Os
conceitos da vida e do mundo que chamamos "filosóficos" são produto
de dois fatores: um, constituído de fatores religiosos e éticos herdados; o
outro, pela espécie de investigação que podemos denominar
"científica", empregando a palavra em seu sentido mais amplo. Os
filósofos, individualmente, têm diferido amplamente quanto às proporções em que
esses dois fatores entraram em seu sistema, mas é a presença de ambos que, em
certo grau, caracteriza a filosofia.
"Filosofia"
é uma palavra que tem sido empregada de várias maneiras, umas mais amplas,
outras mais restritas. Pretendo empregá-la em seu sentido mais amplo, como
procurarei explicar adiante. A filosofia, conforme entendo a palavra, é algo
intermediário entre a teologia e a ciência. Como a teologia, consiste de
especulações sobre assuntos a que o conhecimento exato não conseguiu até agora
chegar, mas, como ciência, apela mais à razão humana do que à autoridade, seja
esta a da tradição ou a da revelação. Todo conhecimento definido - eu o
afirmaria - pertence à ciência; e todo dogma quanto ao que ultrapassa o
conhecimento definido, pertence à teologia. Mas entre a teologia e a ciência
existe uma Terra de Ninguém, exposta aos ataques de ambos os campos: essa Terra
de Ninguém é a filosofia. Quase todas as questões do máximo interesse para os
espíritos especulativos são de tal índole que a ciência não as pode responder,
e as respostas confiantes dos teólogos já não nos parecem tão convincentes como
o eram nos séculos passados. Acha-se o mundo dividido em espírito e matéria? E,
supondo-se que assim seja, que é espírito e que é matéria? Acha-se o espírito
sujeito à matéria, ou é ele dotado de forças independentes? Possui o universo
alguma unidade ou propósito? Está ele evoluindo rumo a alguma finalidade?

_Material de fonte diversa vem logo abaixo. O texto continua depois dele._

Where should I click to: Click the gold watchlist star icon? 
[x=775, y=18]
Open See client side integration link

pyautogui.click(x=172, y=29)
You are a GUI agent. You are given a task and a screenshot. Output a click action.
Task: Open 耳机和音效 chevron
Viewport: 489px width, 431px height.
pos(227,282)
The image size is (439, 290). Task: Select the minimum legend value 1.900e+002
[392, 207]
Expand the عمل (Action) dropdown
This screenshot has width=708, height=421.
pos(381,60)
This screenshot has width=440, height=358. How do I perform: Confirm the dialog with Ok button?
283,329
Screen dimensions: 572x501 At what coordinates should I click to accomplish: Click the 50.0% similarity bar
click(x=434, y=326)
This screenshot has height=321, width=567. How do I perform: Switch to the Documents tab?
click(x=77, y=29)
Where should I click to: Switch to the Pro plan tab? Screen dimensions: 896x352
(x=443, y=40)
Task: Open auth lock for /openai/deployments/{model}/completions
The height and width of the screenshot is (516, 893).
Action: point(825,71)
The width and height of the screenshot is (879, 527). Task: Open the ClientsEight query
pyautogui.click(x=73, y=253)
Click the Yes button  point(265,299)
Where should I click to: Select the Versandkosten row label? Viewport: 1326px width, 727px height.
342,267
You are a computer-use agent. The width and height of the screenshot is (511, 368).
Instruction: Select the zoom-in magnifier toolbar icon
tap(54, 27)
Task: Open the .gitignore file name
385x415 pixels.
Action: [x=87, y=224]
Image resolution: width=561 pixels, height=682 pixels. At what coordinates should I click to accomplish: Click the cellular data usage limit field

Existem realmente leis da natureza, ou acreditamos nelas devido unicamente ao
nosso amor inato pela ordem? É o homem o que ele parece ser ao astrônomo, isto
é, um minúsculo conjunto de carbono e água a rastejar, impotentemente, sobre um
pequeno planeta sem importância? Ou é ele o que parece ser a Hamlet? Acaso é
ele, ao mesmo tempo, ambas as coisas? Existe uma maneira de viver que seja
nobre e uma outra que seja baixa, ou todas as maneiras de viver são
simplesmente inúteis? Se há um modo de vida nobre, em que consiste ele, e de
que maneira realizá-lo? Deve o bem ser eterno, para merecer o valor que lhe
atribuímos, ou vale a pena procurá-lo, mesmo que o universo se mova,
inexoravelmente, para a morte? Existe a sabedoria, ou aquilo que nos parece tal
não passa do último refinamento da loucura Tais questões não encontram resposta
no laboratório. As teologias têm pretendido dar respostas, todas elas demasiado
concludentes, mas a sua própria segurança faz com que o espírito moderno as
encare com suspeita. 0 estudo de tais questões, mesmo que não se resolva esses
problemas, constitui o empenho da filosofia.
Mas
por que, então, - poderíeis perguntar - perder tempo com problemas tão
insolúveis? A isto, poder-se-ia responder como historiador ou como indivíduo
que enfrenta o terror da solidão cósmica. A resposta do historiador, tanto
quanto me é possível dá-la, aparecerá no decurso desta obra. Desde que o homem
se tornou capaz de livre especulação, suas ações, em muitos aspectos
importantes, têm dependido de teorias relativas ao mundo e á vi a humana,
relativas ao bem e ao mal. Isto é tão verdadeiro em nossos dias como em qualquer
época anterior. Para compreender uma época ou uma nação, devemos compreender
sua filosofia e, para que compreendamos sua filosofia, temos de ser, até certo
ponto, filósofos. Há uma relação causal recíproca. As circunstâncias das vidas
humanas contribuem muito para determinar a sua filosofia, mas, inversamente,
sua filosofia muito contribui para determinar tais circunstâncias. Essa ação
mútua, através dos séculos, será o tema das páginas seguintes.